Chemical & Pharmaceutical Structure Analysis
Where Technology and Solutions Meet

CPSA 2011

Science and Technology Coming Together to Make a Difference

October 3 - 6, 2011
Bucks County Sheraton Hotel
Langhorne, PA


Poster Abstract #27

Development of a Methodology for Rapid Characterization of Biological Therapeutics

M. Willetts1, G. Tremintin2, C. Albers3, L.C. Main4, C. Baessmann3, W. Jabs3

1) Bruker Daltonics, Billerica, MA; 2) Bruker Daltonics, Fremont, CA; 3) Bruker Daltonik, Bremen, Germany; 4) Bruker Daltonics, Coventry, UK

By 2014, it is expected that six of the top world’s top ten best selling drugs will be biopharmaceuticals. The characterization of these products presents many challenges due to their high molecular weight, the heterogeneous nature of proteins, and the complexity of the production process. Subtle changes in the manufacturing steps can introduce unexpected and unwanted modifications to the product. Therefore, a solution is required for fast, reliable, and quantitative characterization of biopharmaceuticals in a high throughput, automated manner. Fortunately, many of the tools used in classical small molecule Qual/Quant workflows are applicable to biopharmaceutical analysis. We describe a method based on LC-MS technology, combining ultra-high-resolution chromatography (U-HPLC), ultra high-resolution mass spectrometry (UHR-TOF-MS), and newly developed software –BioPharma Compass–to provide complete automation of the characterization workflow.

Results

20 samples of human IgG1 were analyzed using an automated workflow where LC-MS data were acquired on a UHR-TOF mass spectrometer and the spectra analyzed with the Maximum Entropy Deconvolution algorithm. The resulting peak lists were qualitatively and quantitatively compared to a "gold" reference standard. Using this approach any differences in the samples compared to the reference were automatically highlighted. Results show the high spectral mass accuracy and resolution of the platform is clearly capable of determining small differences in mass and intensity indicating differences in glycosylation.

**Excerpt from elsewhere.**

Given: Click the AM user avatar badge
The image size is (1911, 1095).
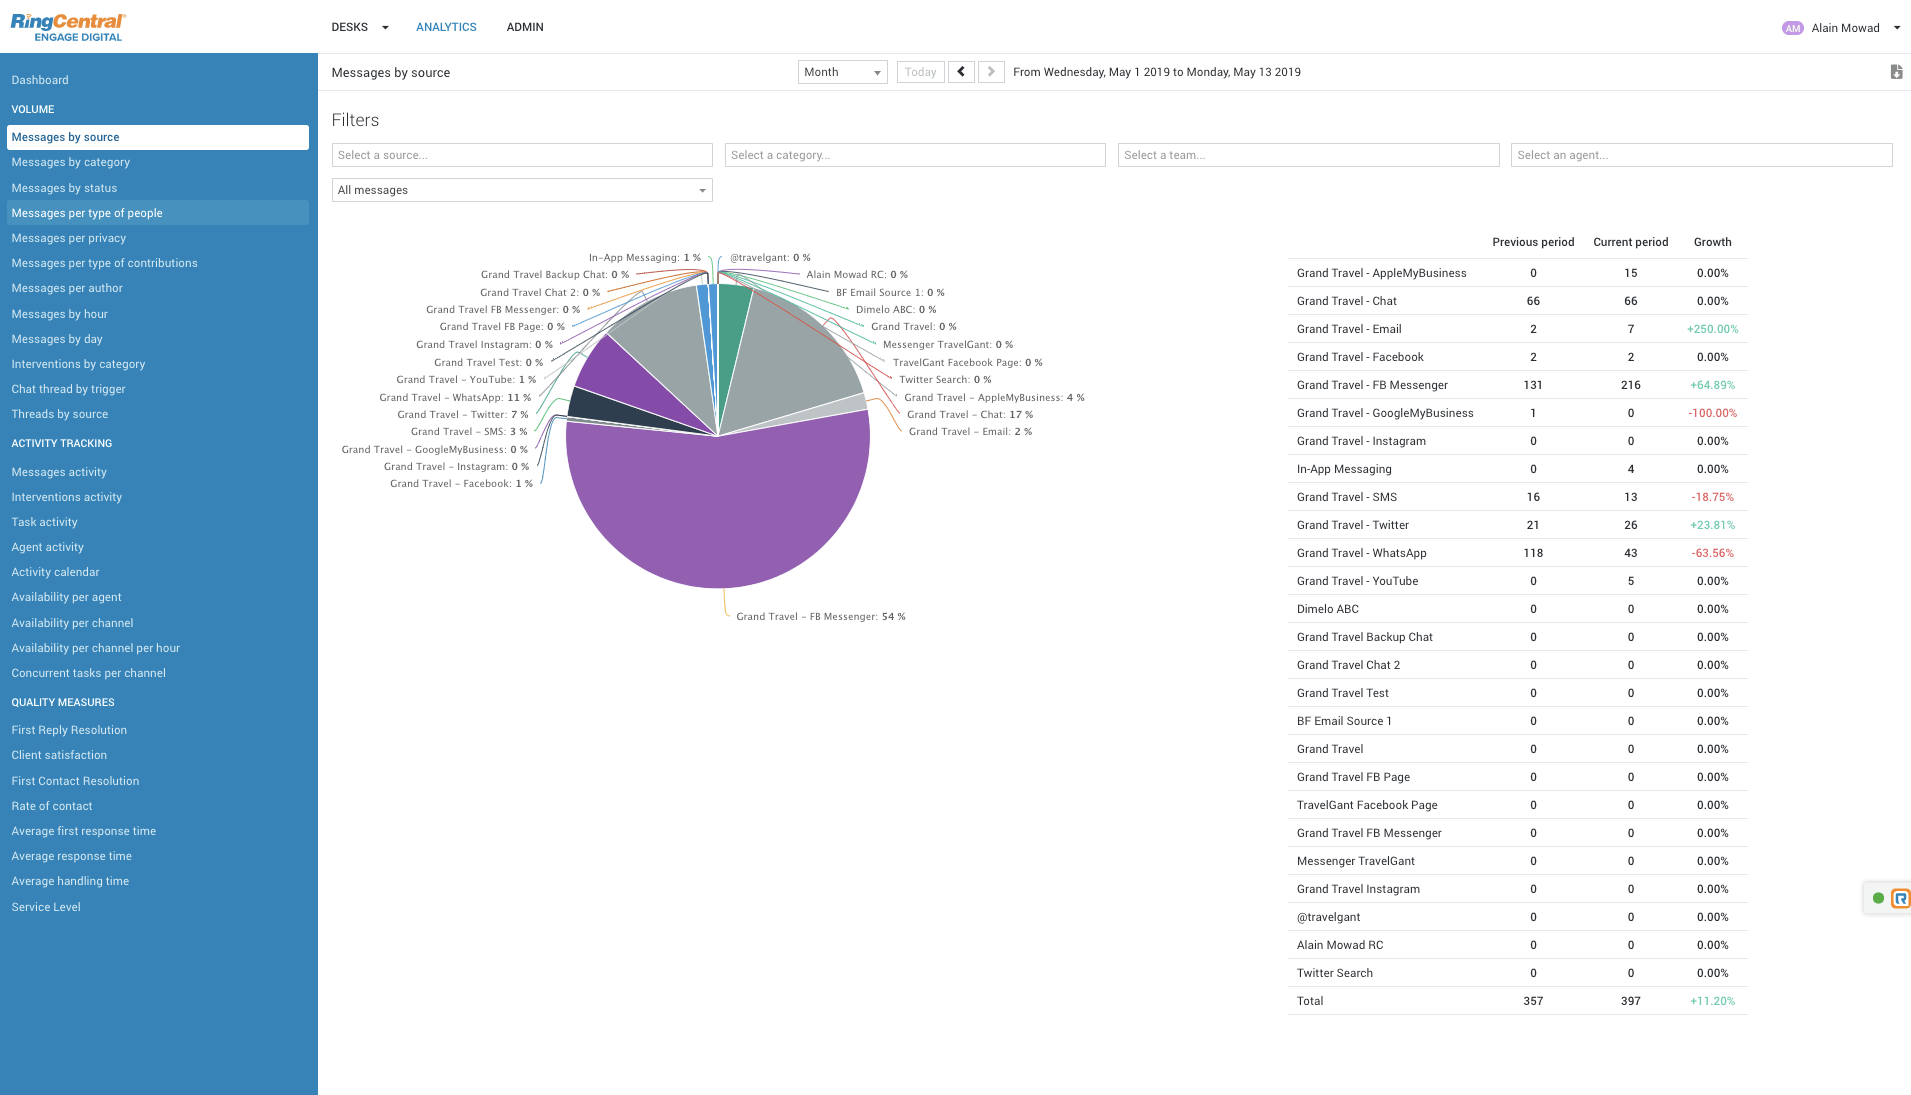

The peptide mapping workflow was tested by analyzing 96 tryptic digest of BSA and transferrin by LC-MS. Data were matched automatically matched to the theoretical protein digests considering possible modifications. Sequence coverage of up to 95% was obtained for most samples. Future work will investigate the use of alternative proteolytic enzymes to obtain full sequence coverage.